Los bombardeos contra Afganistán y contra
Irak ¿no fueron, no siguen siendo, atentados terroristas, que en
el caso de Irak se repiten día tras día? ¿No
es siempre, o casi siempre, la clase trabajadora quien pone los muertos
en los atentados y en las guerras? ¿No merecen el mismo respeto y la
misma compasión las víctimas de cualquier expresión del desprecio por la
vida humana?
Sin comerla ni beberla, no menos de tres mil campesinos fueron
despedazados por las bombas que buscaron, y no encontraron, a
Bin Laden en tierras afganas. Y no menos de
25 mil civiles, muchos de ellos mujeres y niños, fueron despedazados por
las bombas que buscaron, y no encontraron, las armas de destrucción
masiva en Irak, y por el baño de sangre que
sigue provocando la ocupación extranjera del país.
Si Irak hubiera invadido a los
Estados Unidos, anormalidad que a nadie se
le pasa por la cabeza, las víctimas civiles serían, en proporción,
trescientos mil norteamericanos. Por los siglos de los siglos resonarían
en el mundo los truenos de semejante horror. Como los muertos son
iraquíes, rápidamente se convierten en costumbre.
En 1776, la Declaración de Independencia de los
Estados Unidos afirmó que todos los hombres son creados iguales,
pero poquitos años después la primera Constitución aclaró el concepto:
estableció que en los censos de población, cada negro equivalía a las
tres quintas partes de una persona. ¿A cuántas partes o partecitas de una
persona equivale, hoy día, un iraquí?
Unos son más iguales que otros, dicen
que dicen. Y dicen: Otros vendrán que bueno te
harán.
El terror de Estado, fecundo papá de todos los terrorismos, encuentra
coartadas perfectas en los terrorismos que genera. Derrama lágrimas de
cocodrilo cada vez que la mierda pega al ventilador y simula inocencia
ante las consecuencias de sus propios actos. Pero no tienen de qué
quejarse los dueños del mundo: las atrocidades que
cometen los fanáticos y los locos les brindan justificación y les regalan
impunidad.
La mentira tiene patas cortas. A la
vista está: la mentira tiene patas larguísimas. Tan larguísimas que
corren a mucha mayor velocidad que los desmentidos de los mentirosos.
Después de gritar a los cuatro vientos que Irak
era un peligro para la humanidad, Bush y
Blair admitieron públicamente que el país
que habían invadido y aniquilado no tenía armas de destrucción masiva. En
las elecciones siguientes, en Estados Unidos
y en Gran Bretaña, el
pueblo los recompensó reeligiéndolos.
El crimen no paga: ya ni los refranes
saben lo que dicen. El mundo gasta nada menos que 2.200 millones de
dólares por día, sí, por día, en la industria militar, industria de la
muerte, y día tras día la cifra sube y sube. Las guerras necesitan armas,
las armas necesitan guerras y las guerras y las armas necesitan enemigos.
_ _ _ _ _ _ _
Actividades propuestas:
1/ Responde con datos del fragmento:
(a) ¿Cuántos campesinos, como mínimo, murieron en tierras afganas por las bombas?
(b) En los censos establecidos por la primera Constitución de los Estados Unidos, ¿a qué parte de una persona equivalía cada negro?
(c) ¿Cuánto dinero gasta el mundo cada día en la industria militar?
2/ Enumera todos los países que el fragmento menciona por su nombre.
3/ Prolonga el fragmento sobre las guerras y el terrorismo de Estado a partir de su última oración.

(Líneas de datos)
_ _ _ _ _ _ _
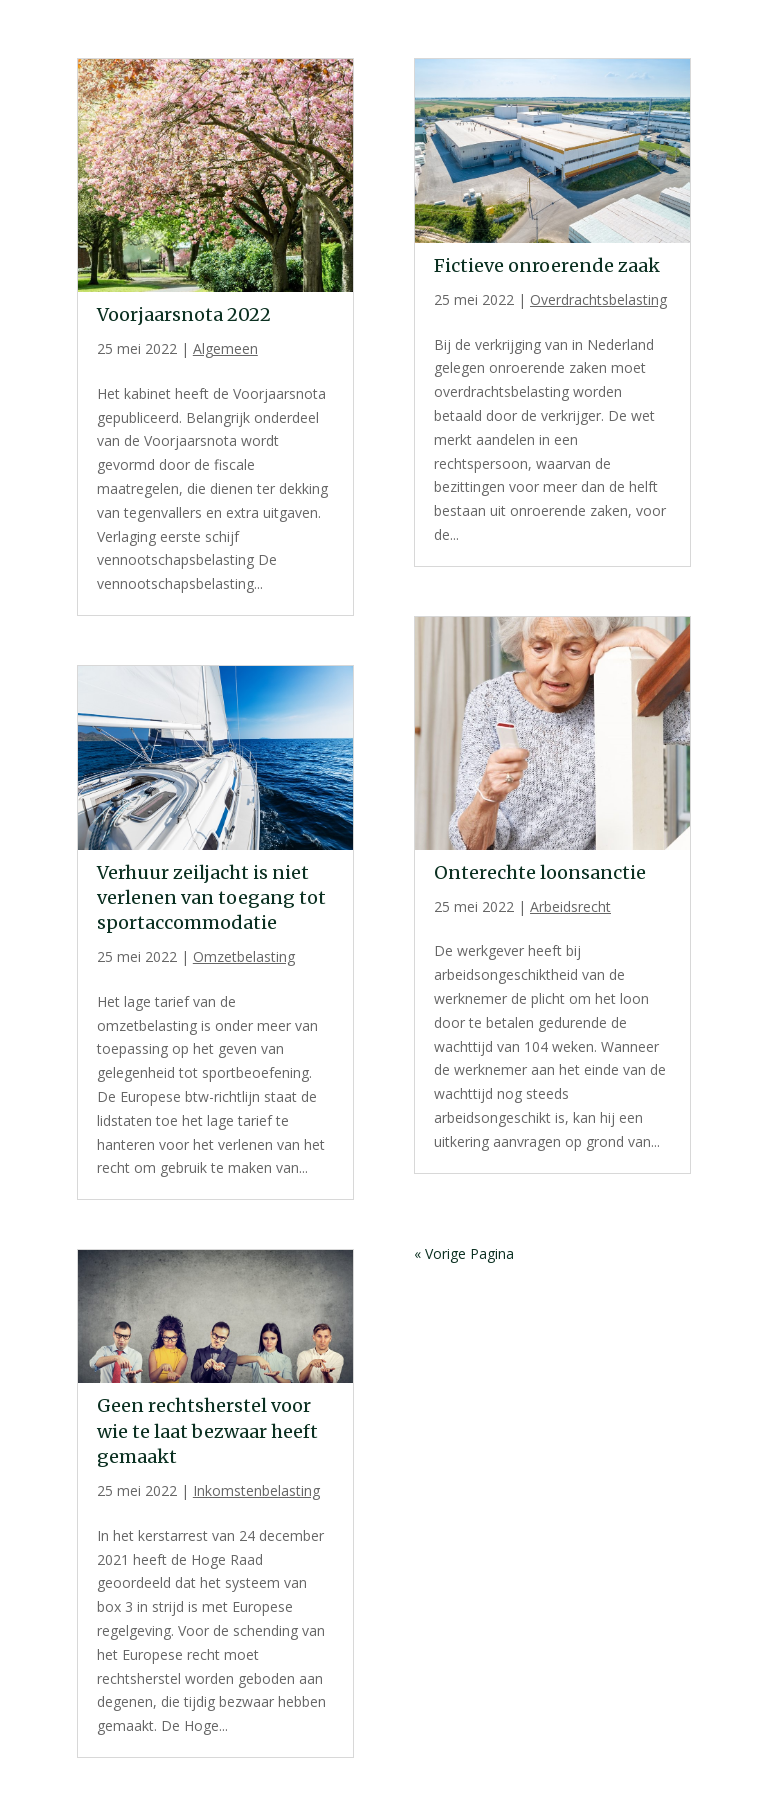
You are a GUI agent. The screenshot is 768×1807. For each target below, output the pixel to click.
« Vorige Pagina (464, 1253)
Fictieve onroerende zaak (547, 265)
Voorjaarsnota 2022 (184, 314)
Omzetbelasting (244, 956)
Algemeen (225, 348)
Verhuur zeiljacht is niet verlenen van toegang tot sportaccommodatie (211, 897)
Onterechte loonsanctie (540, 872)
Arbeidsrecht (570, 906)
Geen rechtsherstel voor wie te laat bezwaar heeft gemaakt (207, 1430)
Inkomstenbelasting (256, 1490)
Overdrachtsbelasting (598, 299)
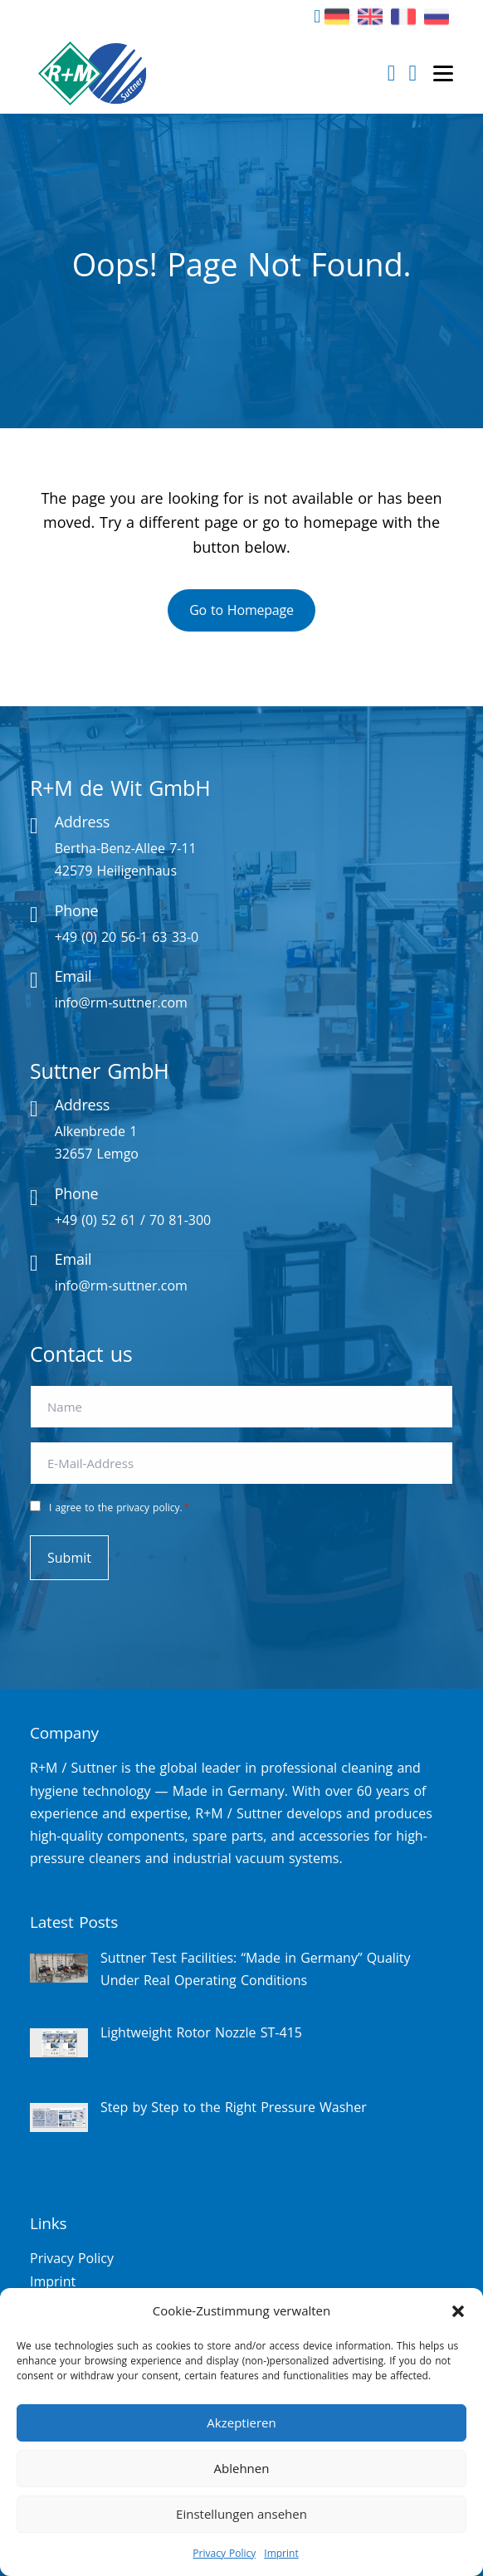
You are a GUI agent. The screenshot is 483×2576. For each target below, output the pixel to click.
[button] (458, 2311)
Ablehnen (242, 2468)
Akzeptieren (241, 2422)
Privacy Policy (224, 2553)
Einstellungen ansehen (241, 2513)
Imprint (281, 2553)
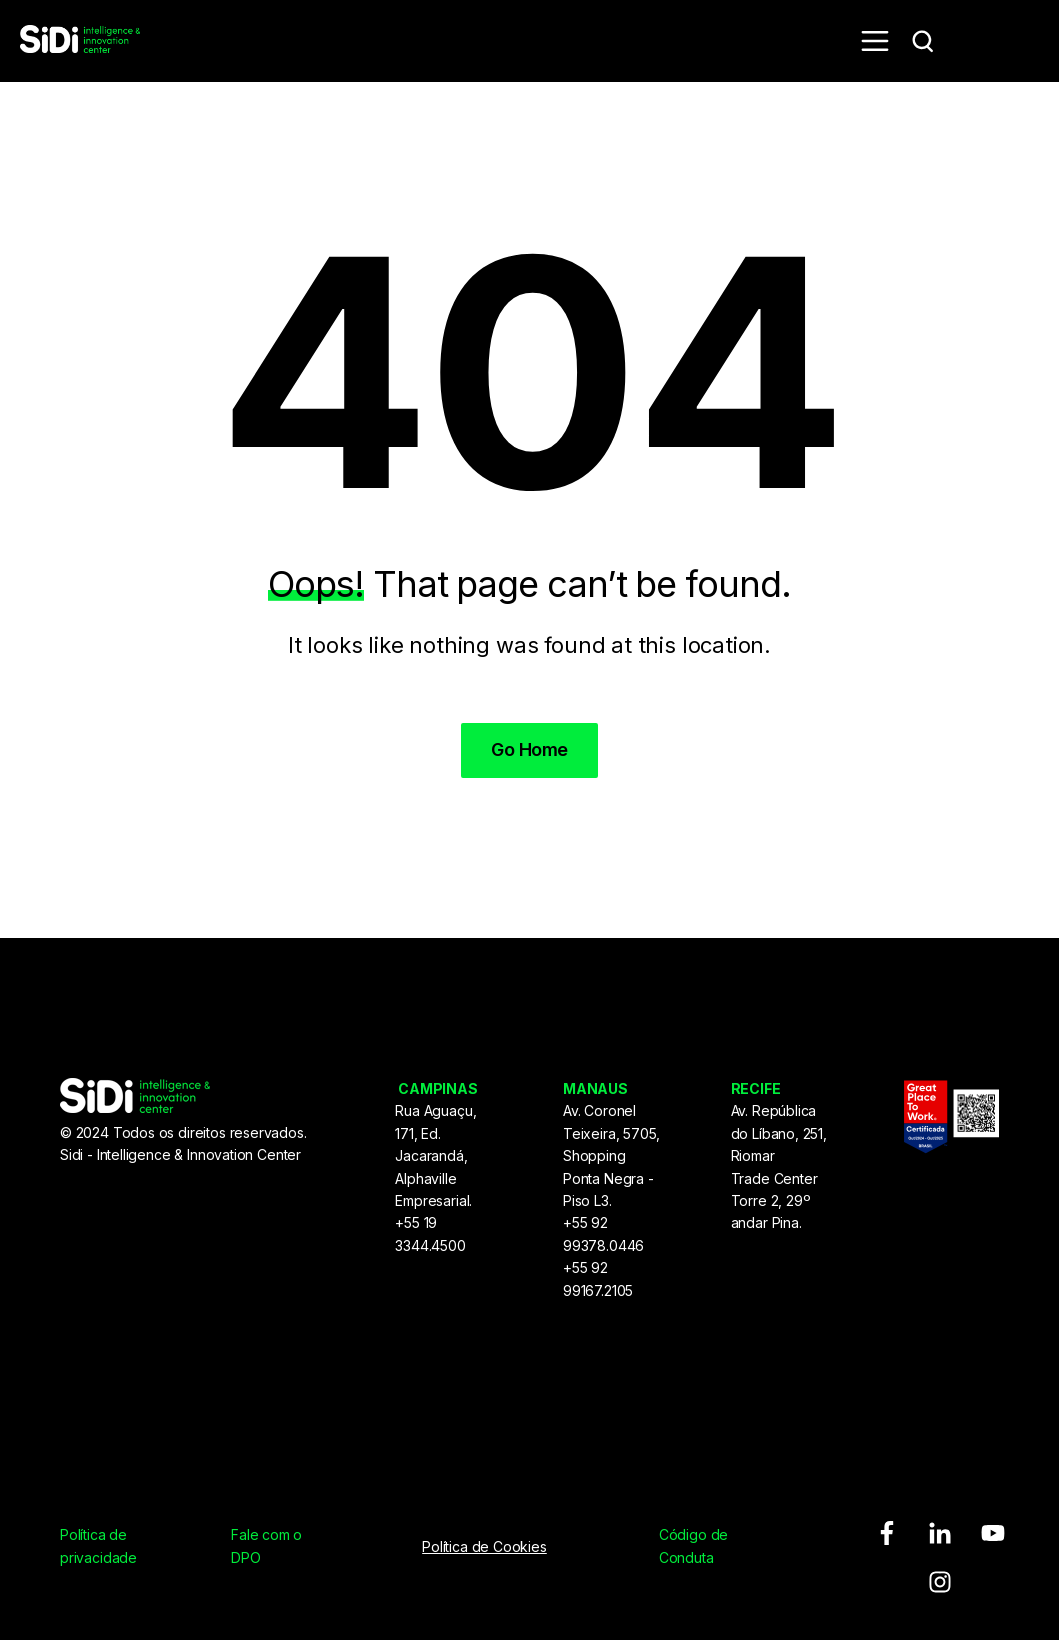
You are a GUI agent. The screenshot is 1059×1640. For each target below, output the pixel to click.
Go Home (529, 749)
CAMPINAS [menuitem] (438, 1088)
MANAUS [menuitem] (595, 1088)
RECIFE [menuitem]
_ _ _ _ _ _ _
Solucionario:
1/
(a) No menos de tres mil.
(b) A las tres quintas partes de una persona.
(c) 2.200 millones de dólares.

2/ Afganistán, Irak, Estados Unidos y Gran Bretaña.

3/
No hay negocio más lucrativo que el asesinato practicado en escala
industrial. Su industria derivada, la industria del miedo, consagrada a
la fabricación de enemigos, es hoy por hoy la principal fuente de
ganancias de las empresas dedicadas al entretenimiento y a la
comunicación. En Hollywood ya no hay
película que no estalle, y sus guionistas agregan sustos al susto: por si
fuera poco el pánico terrestre, agregan las amenazas del terror importado
desde otros planetas. La industria militar necesita producir miedo para
justificar su existencia.
Perverso circuito: el mundo se convierte en un matadero que se convierte
en un manicomio que se convierte en un matadero que...
Irak, país bombardeado, ocupado, humillado,
es la escuela del crimen más activa en nuestros días.
Sus invasores, que dicen ser libertadores, han
montado allí el más prolífico criadero de terroristas, que se alimentan
de la desesperanza y de la desesperación.
Al que madruga, Dios lo ayuda.
¿Madrugan los jefes guerreros? ¿Madrugan los exitosos banqueros? En
realidad, el refrán exhorta a levantarse tempranito a los humildes
laburantes, y proviene de los tiempos en que trabajar rendía. Pero en el
mundo actual, el trabajo vale menos que la basura.
De los dos motores del sistema universal de poder, este sistema que se
llamaba capitalismo allá en mi infancia, sólo funciona uno. El estímulo
de la codicia desapareció, al menos para la mano de obra. Ya nadie tiene
ni la más remota esperanza de hacerse rico trabajando. Ahora los dos
motores son el miedo y el miedo: miedo a perder el empleo, miedo a no
encontrar empleo, miedo al hambre, miedo al desamparo.
Los sindicatos defendían a los trabajadores, en tiempos que ahora parecen
prehistóricos. Las empresas multinacionales más famosas,
Walmarts y McDonald's,
niegan sin el menor disimulo el derecho obrero a la agremiación y arrojan
a la calle a quien cometa la osadía de intentarlo.
A los organismos internacionales que velan por los derechos humanos, esta
escandalosa violación no les mueve un pelo; y el ejemplo cunde. El
ninguneo de los sindicatos, o su prohibición lisa y llana, empieza a ser
normal. El sindicalismo, fruto de dos siglos de luchas obreras, está en
crisis en todo el mundo, como están en crisis todos los instrumentos de
defensa colectiva y pacífica de la gente que vive de su trabajo, y que
ahora, librado cada cual a su suerte, sobrevive obligada a aceptar, sí o
sí, lo que los empleadores exigen: el doble de horas a cambio de la mitad
del salario.
Los sindicatos, debilitados, perseguidos, poco pueden ayudar, y Dios
tiene, al parecer, otras ocupaciones. El presidente
Bush lo necesita noche y día: es misión divina su proyecto de
conquista del planeta, y Dios guía sus pasos. ¿Cómo se comunican? ¿Por
mail, por fax, por teléfono, por telepatía? Secreto
de Estado.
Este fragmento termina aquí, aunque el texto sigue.